START Task inputs

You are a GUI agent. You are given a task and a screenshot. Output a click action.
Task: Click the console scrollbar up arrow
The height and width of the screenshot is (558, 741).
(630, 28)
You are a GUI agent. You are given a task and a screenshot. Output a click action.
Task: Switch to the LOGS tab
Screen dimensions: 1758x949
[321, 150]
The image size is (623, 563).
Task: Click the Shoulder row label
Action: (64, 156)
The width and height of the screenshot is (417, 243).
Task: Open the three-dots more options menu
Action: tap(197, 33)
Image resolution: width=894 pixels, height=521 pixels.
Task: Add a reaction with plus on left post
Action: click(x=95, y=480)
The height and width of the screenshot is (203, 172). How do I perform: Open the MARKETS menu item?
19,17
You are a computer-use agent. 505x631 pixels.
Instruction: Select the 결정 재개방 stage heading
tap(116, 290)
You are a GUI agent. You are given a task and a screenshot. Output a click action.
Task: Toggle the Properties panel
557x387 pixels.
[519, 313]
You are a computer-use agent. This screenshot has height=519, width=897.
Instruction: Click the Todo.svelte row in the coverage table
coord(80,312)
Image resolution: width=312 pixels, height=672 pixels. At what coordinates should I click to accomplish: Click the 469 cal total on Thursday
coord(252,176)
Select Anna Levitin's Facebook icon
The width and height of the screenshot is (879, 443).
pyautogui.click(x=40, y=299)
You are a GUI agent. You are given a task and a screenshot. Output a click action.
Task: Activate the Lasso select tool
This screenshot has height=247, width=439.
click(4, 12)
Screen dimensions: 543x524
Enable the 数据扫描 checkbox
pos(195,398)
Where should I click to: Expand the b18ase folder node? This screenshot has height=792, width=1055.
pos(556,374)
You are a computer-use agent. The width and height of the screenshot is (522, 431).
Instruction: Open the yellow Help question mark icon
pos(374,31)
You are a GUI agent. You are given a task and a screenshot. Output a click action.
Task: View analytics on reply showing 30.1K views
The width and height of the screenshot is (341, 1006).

END Task inputs

Only the lines from the one containing "Image resolution: width=312" through the end of the entries above should be written out, exactly and in full.

# Solution to this exercise:
Image resolution: width=312 pixels, height=672 pixels. At what coordinates should I click to accomplish: Click the 469 cal total on Thursday
coord(252,176)
Select Anna Levitin's Facebook icon
The width and height of the screenshot is (879, 443).
pyautogui.click(x=40, y=299)
You are a GUI agent. You are given a task and a screenshot. Output a click action.
Task: Activate the Lasso select tool
This screenshot has height=247, width=439.
click(4, 12)
Screen dimensions: 543x524
Enable the 数据扫描 checkbox
pos(195,398)
Where should I click to: Expand the b18ase folder node? This screenshot has height=792, width=1055.
pos(556,374)
You are a computer-use agent. The width and height of the screenshot is (522, 431).
Instruction: Open the yellow Help question mark icon
pos(374,31)
You are a GUI agent. You are given a task and a screenshot. Output a click action.
Task: View analytics on reply showing 30.1K views
The width and height of the screenshot is (341, 1006).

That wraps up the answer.